Bonhoeffer wees zijn studenten in Zingst en Finkenwalde er bijtijds en beslist op dat de avondmaalsvieringen een echte verzoening onder de broeders veronderstelde. ‘En hij zei ook – tot verrassing van de meesten – dat men privé te biechten kon gaan bij een broeder of bij hem zelf,’ schrijft Dietrichs studievriend en latere biograaf Eberhard Bethge. ‘Nauwelijks een enkele heeft daartoe kunnen besluiten: er bleef veeleer een bedrukte en vreemde stemming hangen. Zoiets was in de evangelische kerk niet gebruikelijk.’
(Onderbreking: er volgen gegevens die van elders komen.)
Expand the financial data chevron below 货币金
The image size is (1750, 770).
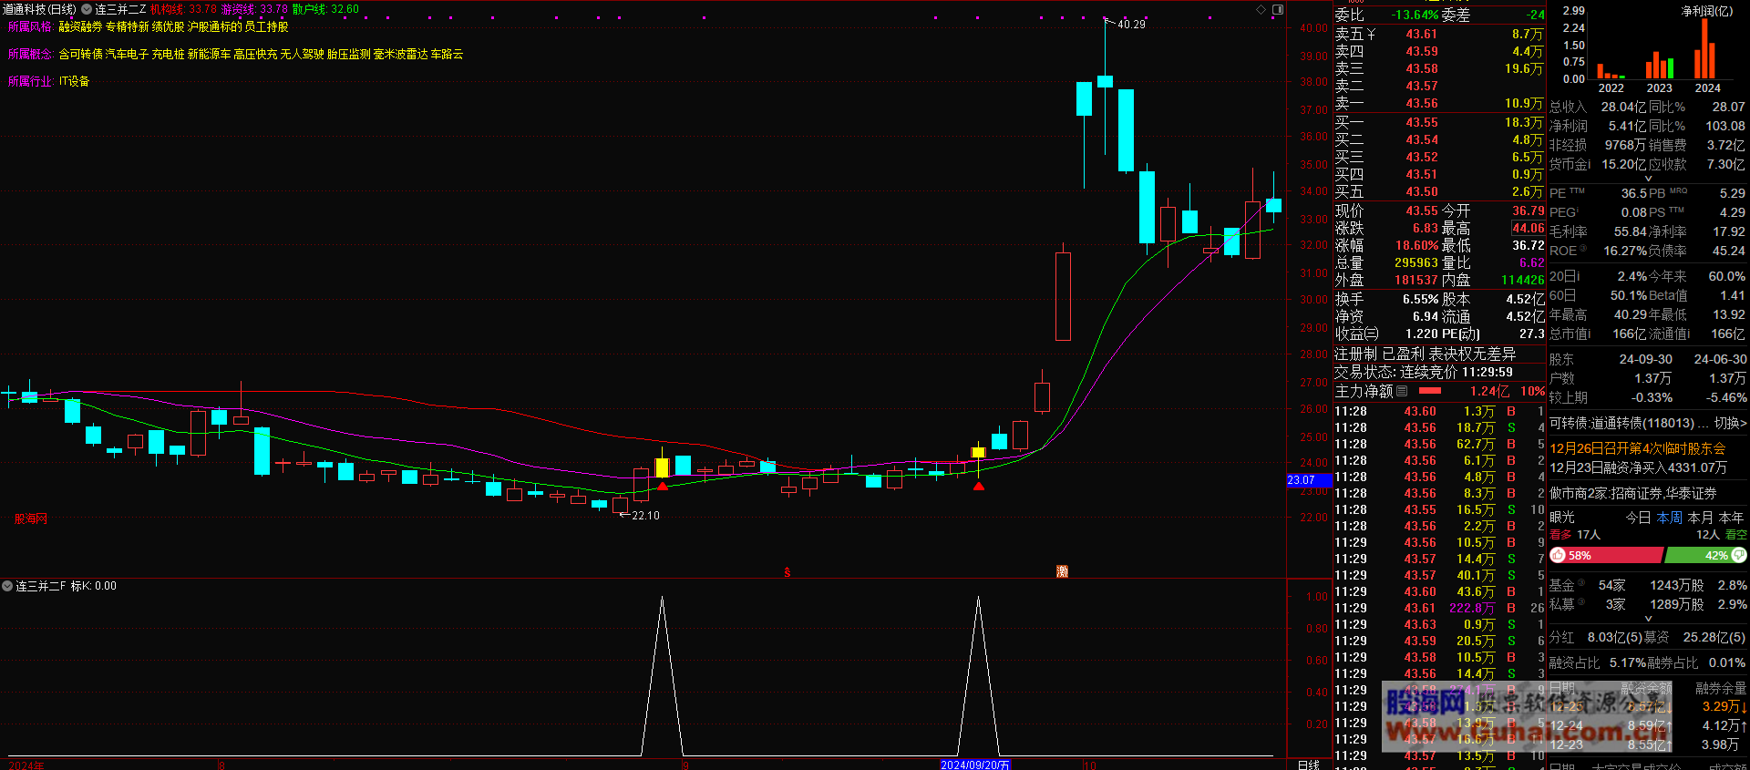(1648, 179)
Biechten? Nee, dank u. Ik ben protestant! Dat was mijn eerste gedachte, toen ik in Bethge’s vuistdikke biografie over het leven van Bonhoeffer een exposé van dit thema aantrof. Een aangeboren nieuwsgierigheid – of moet ik zeggen: leergierigheid – spoorde mij aan verder te lezen. Wat bleek? Bij Bonhoeffers studenten proefde ik eenzelfde verlegenheid. Verbazing over het voorstel van hun geestelijke vader, en een grote gereserveerdheid om bij elkaar te gaan biechten. Klaarblijkelijk werd mijn schroom gedeeld.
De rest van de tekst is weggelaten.